Mais tarde ainda, Eliseu, que havia deixado os aparelhos de rastreamento ligados, se espanta com a composição do “corpo glorioso” do Mestre: simplesmente, incompreensível para a ciência. Não há órgãos, nada que se pareça com o sistema circulatório convencional. Parece antes um corpo no qual circulam energias, administradas pela potência da mente do Mestre (outra pedra de escândalo da série Cavalo de Troia!).
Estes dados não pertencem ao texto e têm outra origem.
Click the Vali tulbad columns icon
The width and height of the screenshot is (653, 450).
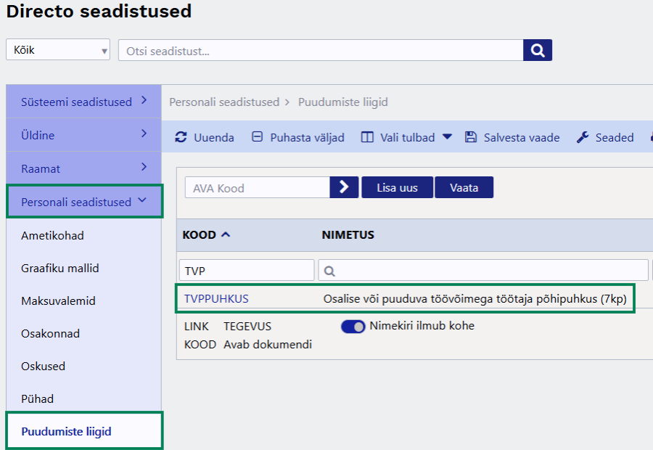(367, 137)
A experiência de dedicar-me a ler uma série de nove livros (dez, na verdade, pois já tomei conhecimento da chegada à livraria do mais novo exemplar, “Dia do Relâmpago”) tem exigido de mim disciplina e fidelidade ao projeto de leitura. Mas vêm sendo altamente compensadoras, pois Cavalo de Troia é, sob todos os aspectos, um exercício intrigante. J. J. Benítez montou um edifício narrativo de cuja entrada não se sai impune.

Mexe com dogmas longamente construídos, propõe intensas asserções imaginativas, abala mitos. Não é pouco. A cada volume, tem me espantado a quantidade de informações detalhadas, o conhecimento das narrativas bíblicas (nem que seja para contradizê-las), a massiva informação técnica e histórica de pé de página.

BENÍTEZ, J. J. Cavalo de Troia 3 – Saidan. Edição revisada. Editora Planeta. São Paulo, SP: 2010.

Um comentário:

Léo Cunha disse...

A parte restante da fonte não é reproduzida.